- [REQUIREMENTS]: Format the records from the line containing "1198x615 pixels. At" through the line containing "[x=502, y=112]", both included, as a JSON list of strings, one string per line and no blank lines. Leave the pictures out.

- [MATERIAL SUPPLIED]:
++++++

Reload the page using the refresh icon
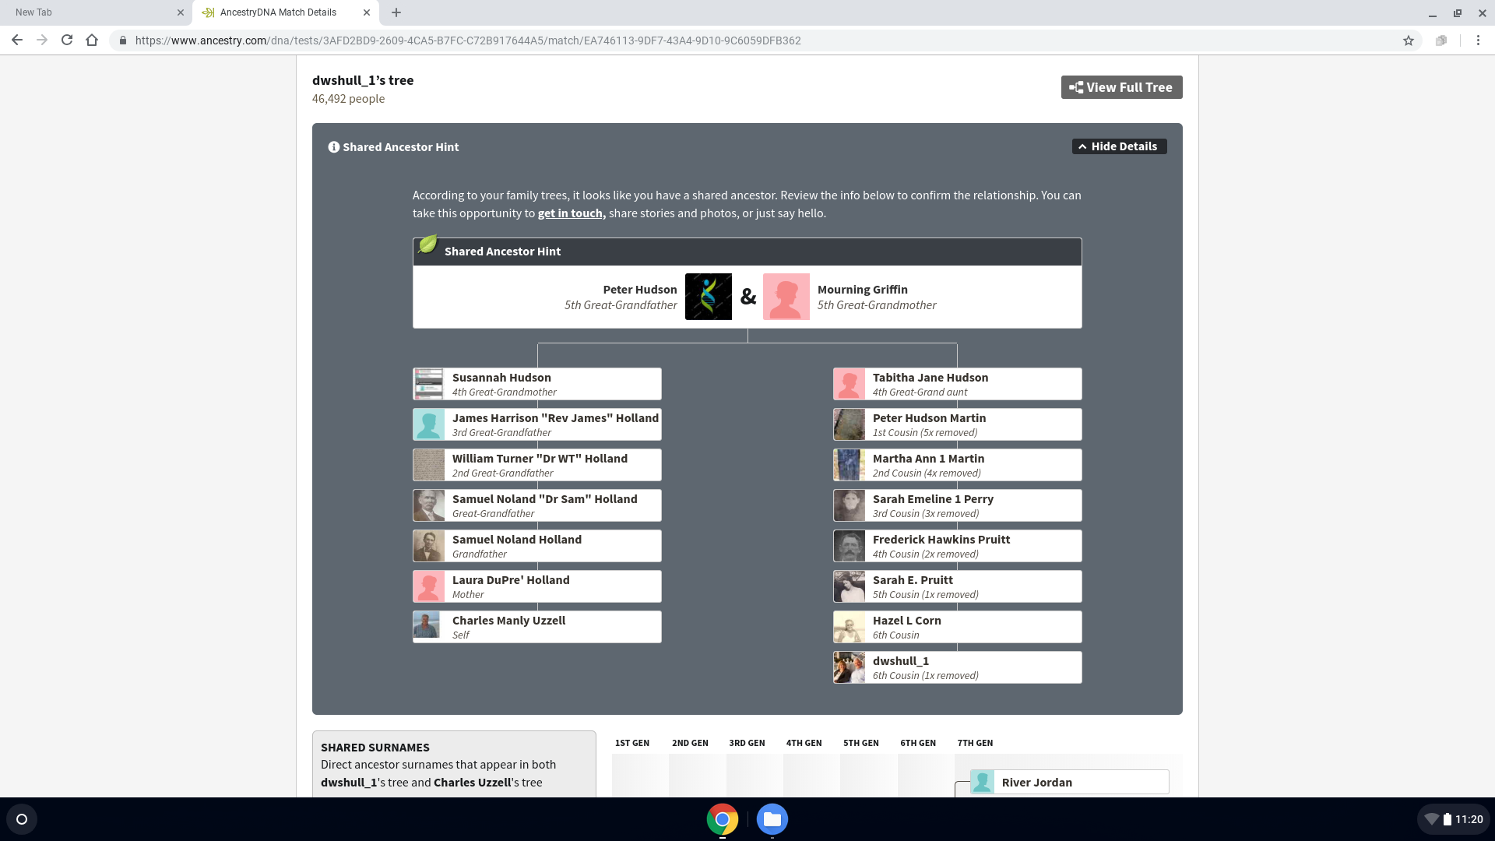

++++++

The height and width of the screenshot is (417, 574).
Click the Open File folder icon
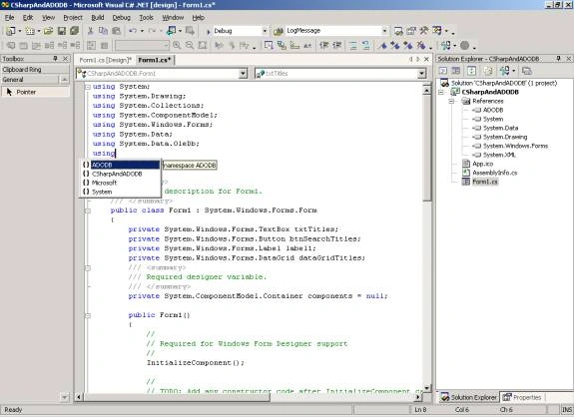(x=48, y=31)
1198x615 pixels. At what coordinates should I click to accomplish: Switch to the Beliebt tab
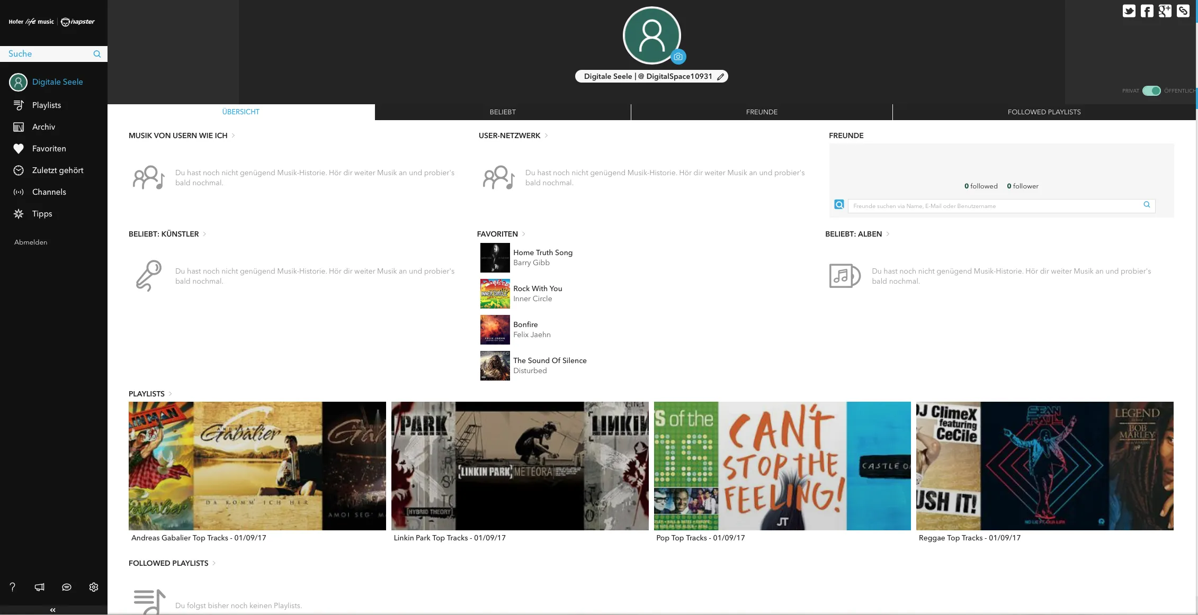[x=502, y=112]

++++++

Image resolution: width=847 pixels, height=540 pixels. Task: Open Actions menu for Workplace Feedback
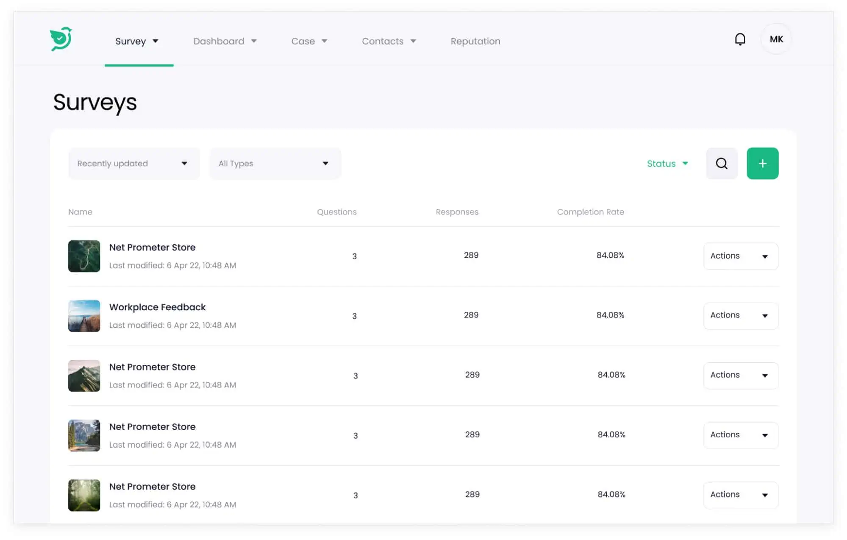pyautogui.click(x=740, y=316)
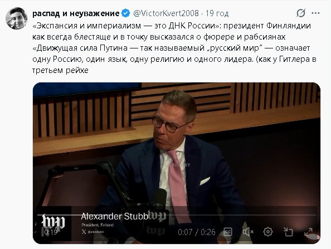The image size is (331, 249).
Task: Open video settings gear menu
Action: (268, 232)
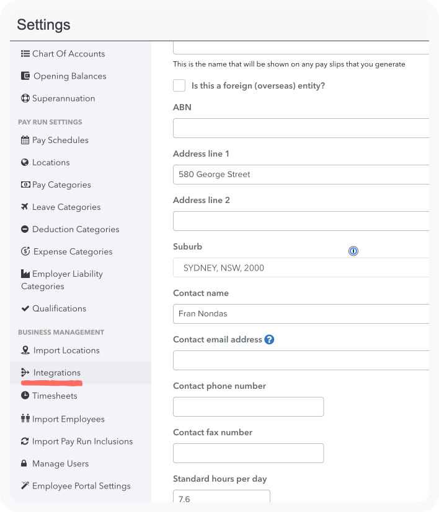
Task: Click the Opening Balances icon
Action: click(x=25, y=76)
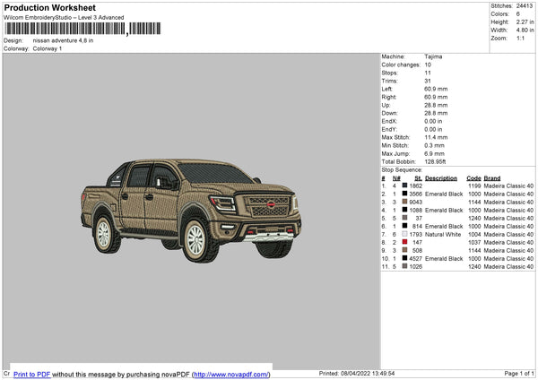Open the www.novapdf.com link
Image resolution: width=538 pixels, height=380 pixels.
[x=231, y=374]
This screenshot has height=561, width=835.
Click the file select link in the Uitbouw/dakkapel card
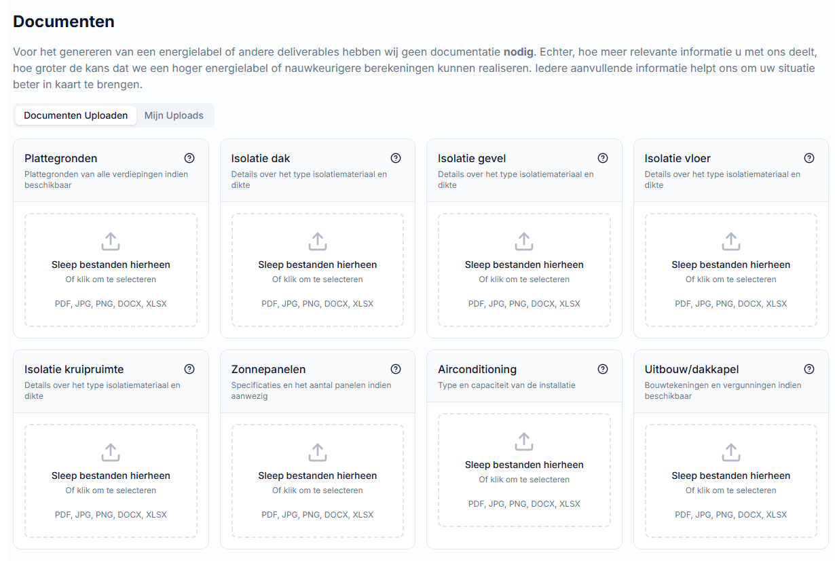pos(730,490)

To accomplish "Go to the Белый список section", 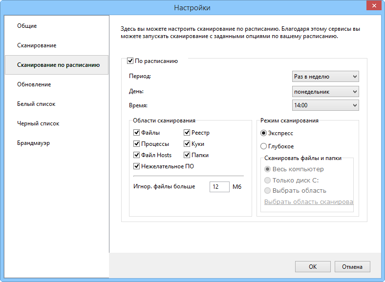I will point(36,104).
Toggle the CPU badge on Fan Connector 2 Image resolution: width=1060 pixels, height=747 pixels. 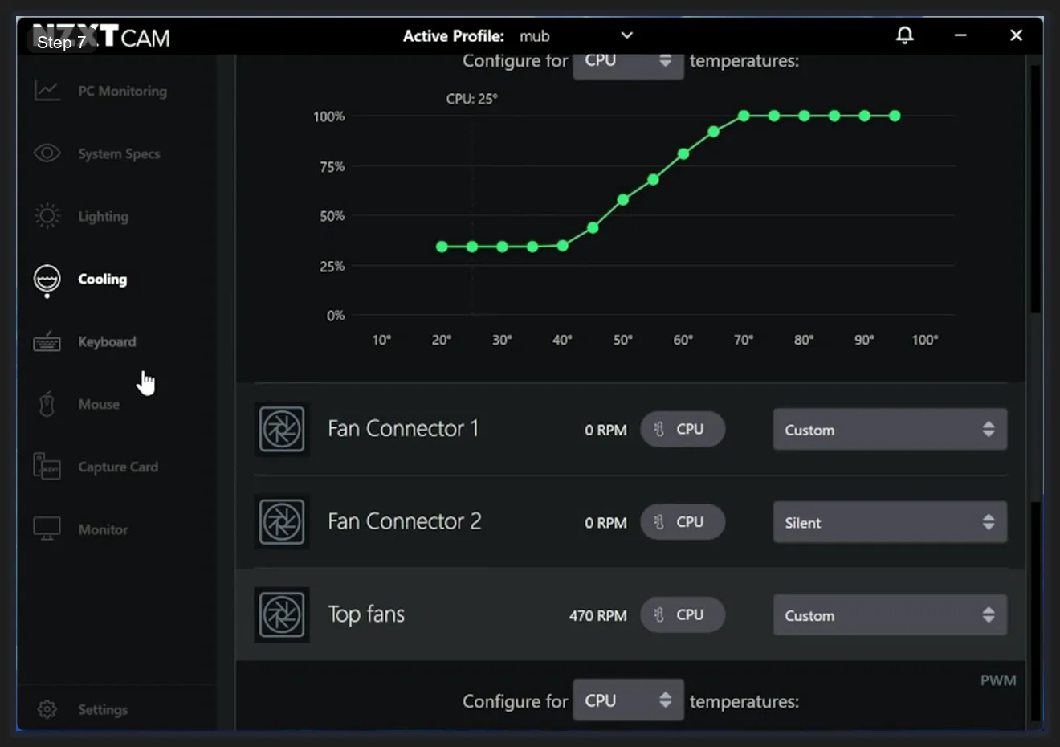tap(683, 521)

++++++

- [FULL ANSWER]:
[
  "1198x615 pixels. At what coordinates should I click to accomplish: Switch to the Beliebt tab",
  "[x=502, y=112]"
]